→ Pixel coordinate grounding data
━━━━━━━━━━━━━━━━

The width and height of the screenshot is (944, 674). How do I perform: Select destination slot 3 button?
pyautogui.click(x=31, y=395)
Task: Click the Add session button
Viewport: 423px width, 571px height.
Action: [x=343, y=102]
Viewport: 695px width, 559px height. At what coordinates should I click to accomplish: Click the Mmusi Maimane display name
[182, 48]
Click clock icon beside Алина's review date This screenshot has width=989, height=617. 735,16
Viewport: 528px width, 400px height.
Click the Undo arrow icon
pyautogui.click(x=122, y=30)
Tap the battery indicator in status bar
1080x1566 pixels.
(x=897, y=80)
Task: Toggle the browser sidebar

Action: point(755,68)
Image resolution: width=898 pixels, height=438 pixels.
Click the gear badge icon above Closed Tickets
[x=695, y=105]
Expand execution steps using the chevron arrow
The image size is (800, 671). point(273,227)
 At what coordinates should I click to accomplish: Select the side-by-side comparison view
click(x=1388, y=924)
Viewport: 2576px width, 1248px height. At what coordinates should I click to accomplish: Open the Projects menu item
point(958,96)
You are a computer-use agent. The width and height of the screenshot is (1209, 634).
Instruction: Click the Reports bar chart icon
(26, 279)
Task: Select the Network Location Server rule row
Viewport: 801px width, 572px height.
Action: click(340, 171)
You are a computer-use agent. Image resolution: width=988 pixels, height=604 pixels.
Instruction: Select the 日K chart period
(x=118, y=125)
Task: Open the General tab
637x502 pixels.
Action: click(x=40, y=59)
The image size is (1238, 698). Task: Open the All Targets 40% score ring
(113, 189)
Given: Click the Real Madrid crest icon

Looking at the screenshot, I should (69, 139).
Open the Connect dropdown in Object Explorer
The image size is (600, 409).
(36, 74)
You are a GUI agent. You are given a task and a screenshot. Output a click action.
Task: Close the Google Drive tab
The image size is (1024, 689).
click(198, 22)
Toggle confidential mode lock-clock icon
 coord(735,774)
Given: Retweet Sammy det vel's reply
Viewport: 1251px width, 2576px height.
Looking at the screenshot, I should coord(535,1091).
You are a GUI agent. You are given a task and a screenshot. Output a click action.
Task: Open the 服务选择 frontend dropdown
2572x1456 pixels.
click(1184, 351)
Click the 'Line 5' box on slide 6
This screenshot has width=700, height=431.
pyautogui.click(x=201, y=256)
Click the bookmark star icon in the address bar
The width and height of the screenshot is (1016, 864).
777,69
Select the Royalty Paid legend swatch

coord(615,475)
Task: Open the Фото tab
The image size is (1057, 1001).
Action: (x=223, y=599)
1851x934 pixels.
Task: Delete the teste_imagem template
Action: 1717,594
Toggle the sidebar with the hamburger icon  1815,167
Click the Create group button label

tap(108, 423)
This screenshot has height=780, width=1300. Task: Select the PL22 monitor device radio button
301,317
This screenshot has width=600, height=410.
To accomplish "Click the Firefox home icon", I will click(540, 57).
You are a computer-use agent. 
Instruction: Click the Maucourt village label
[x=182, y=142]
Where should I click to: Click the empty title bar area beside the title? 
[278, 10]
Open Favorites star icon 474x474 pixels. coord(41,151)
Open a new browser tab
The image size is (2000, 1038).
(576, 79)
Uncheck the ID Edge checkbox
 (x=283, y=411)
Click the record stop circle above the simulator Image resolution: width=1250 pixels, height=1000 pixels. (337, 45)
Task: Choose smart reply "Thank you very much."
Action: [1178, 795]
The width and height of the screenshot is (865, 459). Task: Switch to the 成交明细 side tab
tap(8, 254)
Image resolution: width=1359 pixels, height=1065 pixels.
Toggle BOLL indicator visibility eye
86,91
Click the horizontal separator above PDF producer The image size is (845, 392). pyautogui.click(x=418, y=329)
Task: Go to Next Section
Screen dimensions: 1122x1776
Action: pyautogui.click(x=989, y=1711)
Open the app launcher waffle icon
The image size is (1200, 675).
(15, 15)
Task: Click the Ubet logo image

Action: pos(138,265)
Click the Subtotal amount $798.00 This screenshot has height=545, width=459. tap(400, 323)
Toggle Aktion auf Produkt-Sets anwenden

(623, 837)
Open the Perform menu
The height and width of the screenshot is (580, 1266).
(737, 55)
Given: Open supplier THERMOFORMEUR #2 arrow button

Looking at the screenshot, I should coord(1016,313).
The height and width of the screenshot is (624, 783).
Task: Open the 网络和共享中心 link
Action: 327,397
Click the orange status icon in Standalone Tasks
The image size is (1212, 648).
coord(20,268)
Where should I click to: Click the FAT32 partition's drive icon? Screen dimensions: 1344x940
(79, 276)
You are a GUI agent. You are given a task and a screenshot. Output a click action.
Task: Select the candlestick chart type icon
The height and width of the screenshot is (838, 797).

━━━━━━━━━━━━━━━━

→ ASSIGNMENT
Copy out each line from the preceding entries that mentions the word "computer".

→ RESPONSE TO THIS TASK
You are a computer-use agent. The width and height of the screenshot is (1209, 634).
You are a computer-use agent. Image resolution: width=988 pixels, height=604 pixels.
You are a computer-use agent. 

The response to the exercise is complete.